In order to simulate the particles in our homogeneous media we implemented a greenstein function which is a distribution function for how light scatters when it hits a scattering particle. We unfortunately do not sample from a greenstein function and instead sample from a random direction on a sphere. This has the effect of greatly reducing the power of photons when they bounce in a direction which is unlikely according to the greenstein function leading to some wasted photons.
In the second pass we used ray marching to figure out the amount of radiance from any direction. We took fixed sized steps along the rays and used a fixed sized kernel in the shape of sphere to get the density of all the nearby photons.
To speed up rendering times so that we could iterate faster we implemented a max ray length and a min ray length. We would then adjust these for each scene to minimize rendering times because we would end up marching no matter if we had any light in the area or not. This would work fairly well because our light was always concentrated into beams.
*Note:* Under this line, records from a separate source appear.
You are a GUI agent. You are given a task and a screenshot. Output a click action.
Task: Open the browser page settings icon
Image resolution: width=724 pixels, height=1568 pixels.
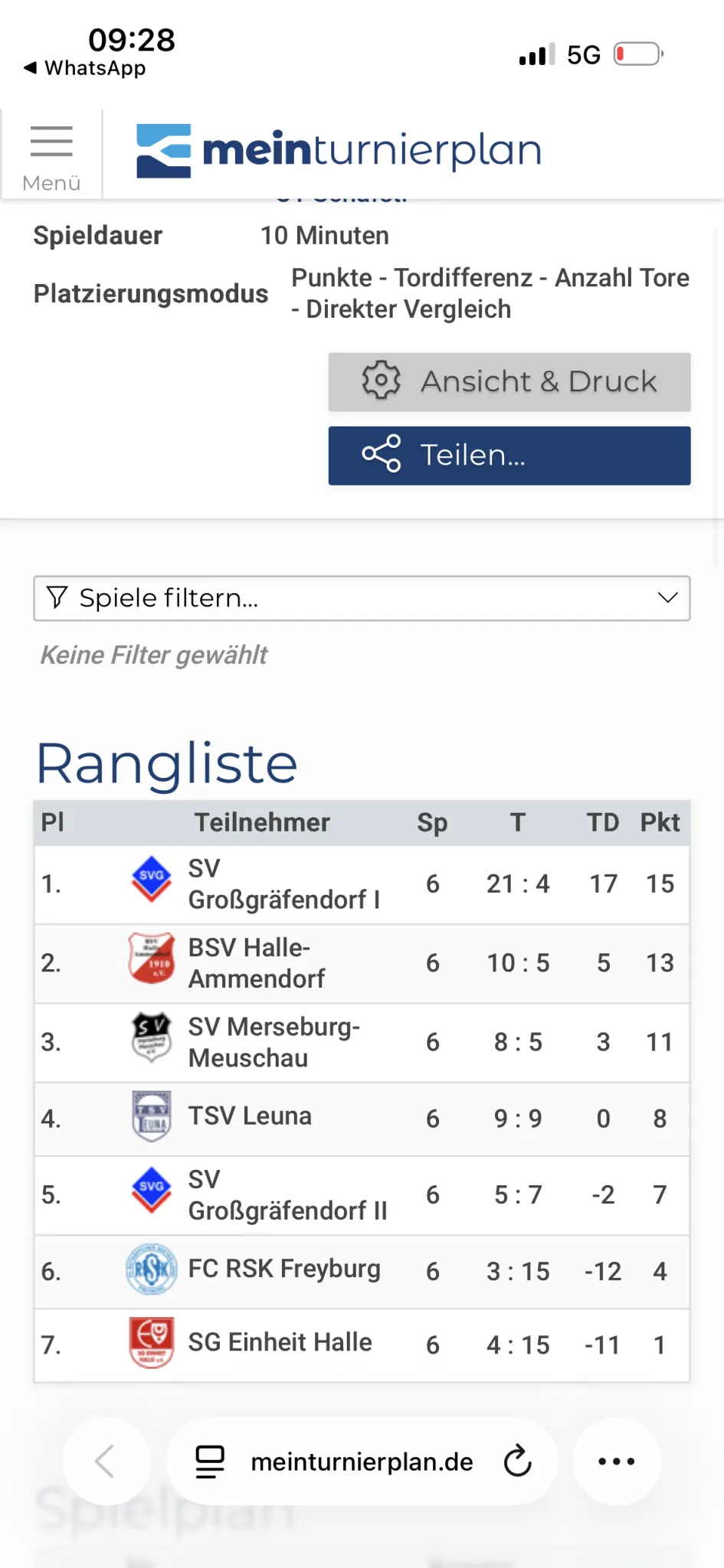pyautogui.click(x=210, y=1461)
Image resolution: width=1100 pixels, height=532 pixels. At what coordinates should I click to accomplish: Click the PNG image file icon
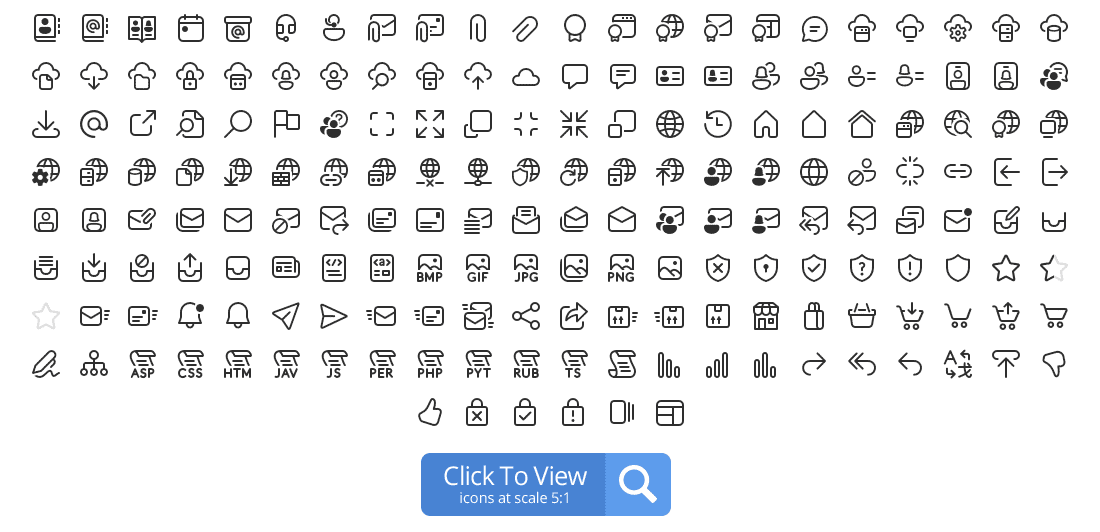pos(622,268)
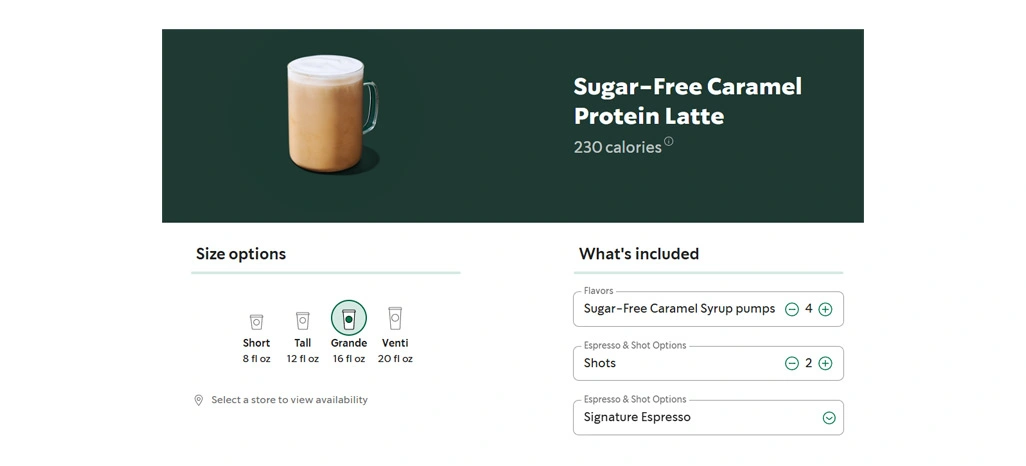
Task: Add one espresso shot with plus
Action: click(x=825, y=364)
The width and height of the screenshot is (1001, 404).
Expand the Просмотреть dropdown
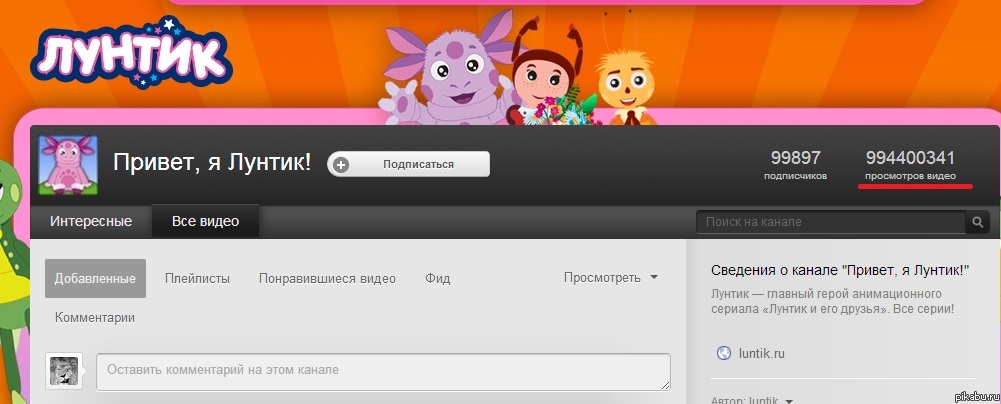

However, when first implementing volumetric photon mapping we set the distances wrong and kept getting really weird renderings which took us too long to figure out.
This is what we kept getting stuck on.
We eventually started implementing surface photon mapping, starting with a second pass that used volumetric photons and discvoered alot more photons were being placed than we were displaying, which finally lead us to figure out that had simply had max distance set too low.
Surface Photon mapping using out volumetric photons.
This is what we finally got and our desired volumetric photon mapping.
This rendering shows a working homogeneous global volumetric photon mapping. We can tell it is working by the few photons outside of the beam and the way that the beam is decaying as it travels through the fog.
(##) Bounding To Shapes
A brief note on bounding our volumetric photon mapping to shapes. For our implementation, we used the structure already laid out in lab 3 for generating custom shapes in our images, but
there are important nuances we encountered which must be noted. First, given our focus on volumetric photon mapping with participating media, we wanted to
implement our scenes containing a "default" medium which served as the basic medium which was visible throughout the image. This allowed us to control the transmittance
and general appearance of the image environment, before we added additional surfaces or media. For example, this would allow us make the entire image "foggy" as opposed to completely clear,
as would be the default.
The next implementation note is that, in order to incorporate volumetric photon mapping and participating media with rendered meshes, we needed a way for materials to associate
with a medium. Further, the material of the shapes we wanted to render in our final image was actually unimportant for the purpose of rendering, as the shapes were to be
composed entirely of media. Thus, we decided to implement a new "generic material" (implemented in medium_material.cpp) which would essentially track the medium associated with the shape in question, and enable
operations with that media. This way, the medium of a material could be taken into account when estimating radiance. Each medium we associated with a shape was a homogeneous medium,
and thus we could define this in the json file. Thus, each shape mesh we defined in the json file could be associated with its own homogenous medium with
custom parameters.
In order to render realistic light interactions with our volumes, we needed to make a further extension to the ray marching algorithm we implemented. Specifically,
we needed camera rays to be aware of when they penetrated the membrane of a new medium. For example, if the ray were traveling through air (also implemented as a
default medium in our scene) and then entered fog, it would need to be aware of the new medium it was traveling through and the implications for its transmittance.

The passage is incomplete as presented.